Mambu has been actively managing and mitigating threats associated with the recently disclosed security issue Log4Shell (initially CVE-2021-44228 - Log4j2, and other related ones). We continue to actively monitor the situation and we will provide new updates and new posts as required.
At this moment we can confirm that all identified affected Mambu services were updated, related WAF rules have been deployed, traffic from anonymizer services such as TOR are blocked, and a dedicated external penetration test with only that particular library in scope has been conducted without any further findings.
Posted Jan 11, 2022 - 09:04 UTC
Update
Mambu continues to actively investigate and implement industry recommendations to mitigate threats associated with recently disclosed security issue Log4Shell (CVE-2021-44228, CVE-2021-45046, CVE-2021-45105, Log4j2). We continue to closely monitor the situation and provide updates as needed.
Mambu continues to actively investigate and implement industry recommendations to mitigate threats associated with recently disclosed security issue Log4Shell (CVE-2021-44228 and CVE-2021-45046, Log4j2).
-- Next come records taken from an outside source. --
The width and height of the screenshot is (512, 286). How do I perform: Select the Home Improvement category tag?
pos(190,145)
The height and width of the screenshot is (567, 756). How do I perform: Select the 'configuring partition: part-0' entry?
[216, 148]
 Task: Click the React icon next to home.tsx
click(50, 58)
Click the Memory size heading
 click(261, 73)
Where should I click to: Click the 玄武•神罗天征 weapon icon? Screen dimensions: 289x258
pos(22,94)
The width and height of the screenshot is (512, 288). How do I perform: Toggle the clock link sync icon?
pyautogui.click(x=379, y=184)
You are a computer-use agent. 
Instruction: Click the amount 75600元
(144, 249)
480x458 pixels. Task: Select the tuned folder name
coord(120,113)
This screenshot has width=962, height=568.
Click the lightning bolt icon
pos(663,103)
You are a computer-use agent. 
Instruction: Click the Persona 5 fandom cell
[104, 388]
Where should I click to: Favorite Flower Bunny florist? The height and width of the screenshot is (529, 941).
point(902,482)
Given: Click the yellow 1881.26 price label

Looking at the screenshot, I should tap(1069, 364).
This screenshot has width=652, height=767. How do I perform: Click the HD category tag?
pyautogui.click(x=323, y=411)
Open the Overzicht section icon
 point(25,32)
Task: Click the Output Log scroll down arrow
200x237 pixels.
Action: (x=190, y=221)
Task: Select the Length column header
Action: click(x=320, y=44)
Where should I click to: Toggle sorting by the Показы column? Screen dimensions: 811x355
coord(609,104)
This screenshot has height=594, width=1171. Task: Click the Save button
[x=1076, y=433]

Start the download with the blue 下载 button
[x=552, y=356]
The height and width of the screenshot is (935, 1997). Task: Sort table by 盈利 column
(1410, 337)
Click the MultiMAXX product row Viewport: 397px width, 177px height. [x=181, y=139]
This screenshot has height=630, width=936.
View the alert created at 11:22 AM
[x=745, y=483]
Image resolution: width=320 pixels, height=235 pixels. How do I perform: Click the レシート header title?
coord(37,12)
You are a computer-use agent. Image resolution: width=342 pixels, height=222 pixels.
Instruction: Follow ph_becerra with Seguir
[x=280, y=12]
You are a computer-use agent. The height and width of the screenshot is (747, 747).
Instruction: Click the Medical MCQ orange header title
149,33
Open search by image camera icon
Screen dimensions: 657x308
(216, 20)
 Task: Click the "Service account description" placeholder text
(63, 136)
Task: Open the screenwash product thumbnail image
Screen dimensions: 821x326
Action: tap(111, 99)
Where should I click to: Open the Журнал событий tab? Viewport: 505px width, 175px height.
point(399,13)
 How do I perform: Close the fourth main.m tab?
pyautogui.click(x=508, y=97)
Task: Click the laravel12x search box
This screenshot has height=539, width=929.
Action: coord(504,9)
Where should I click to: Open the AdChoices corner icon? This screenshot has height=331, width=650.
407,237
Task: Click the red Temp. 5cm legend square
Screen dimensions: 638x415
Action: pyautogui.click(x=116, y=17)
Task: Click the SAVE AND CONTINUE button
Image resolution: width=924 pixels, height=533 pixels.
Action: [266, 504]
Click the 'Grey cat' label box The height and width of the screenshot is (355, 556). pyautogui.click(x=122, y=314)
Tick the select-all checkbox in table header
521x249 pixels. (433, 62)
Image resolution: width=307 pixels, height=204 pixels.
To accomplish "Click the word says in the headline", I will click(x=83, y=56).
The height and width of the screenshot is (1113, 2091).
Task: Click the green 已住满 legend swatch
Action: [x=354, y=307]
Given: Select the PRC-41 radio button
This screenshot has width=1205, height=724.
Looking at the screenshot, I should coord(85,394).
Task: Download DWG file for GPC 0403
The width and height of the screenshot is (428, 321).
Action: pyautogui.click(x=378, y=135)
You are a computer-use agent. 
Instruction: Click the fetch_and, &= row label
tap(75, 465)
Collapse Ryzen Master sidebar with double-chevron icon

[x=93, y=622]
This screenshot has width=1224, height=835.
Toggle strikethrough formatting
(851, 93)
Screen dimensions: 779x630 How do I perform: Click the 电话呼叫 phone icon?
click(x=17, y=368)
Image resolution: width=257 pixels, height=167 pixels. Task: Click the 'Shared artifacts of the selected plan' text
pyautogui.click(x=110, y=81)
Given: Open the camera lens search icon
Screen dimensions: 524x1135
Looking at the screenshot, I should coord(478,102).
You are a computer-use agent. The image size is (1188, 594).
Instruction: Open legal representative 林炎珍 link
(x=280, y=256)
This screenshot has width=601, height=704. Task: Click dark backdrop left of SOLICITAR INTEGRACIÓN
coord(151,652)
We continue to closely monitor the situation and provide updates as needed.
We continue to actively monitor the situation and provide updates as needed.
Posted Dec 14, 2021 - 13:40 UTC
Update
As part of mitigating the risks related to recently announced Log4J vulnerability, we will be blocking access to Mambu services from known traffic anonymizer services such as TOR network. Such services are, besides other legitimate use cases, often used by malicious actors to anonymously probe and exploit vulnerable websites, and are not considered applicable to be used in the context of consuming Mambu service commercially.
During the last 72 hours Mambu has been actively investigating and implementing industry recommendations to mitigate threats associated with recently disclosed security issue Log4Shell (CVE-2021-44228 - Log4j2). We continue to actively monitor the situation and provide updates as needed.
Like all other technology companies, Mambu is investigating and actively monitoring any impact on its systems as a result of the recently disclosed security issue Log4Shell (CVE-2021-44228 - Log4j2), as well as implementing further precautions.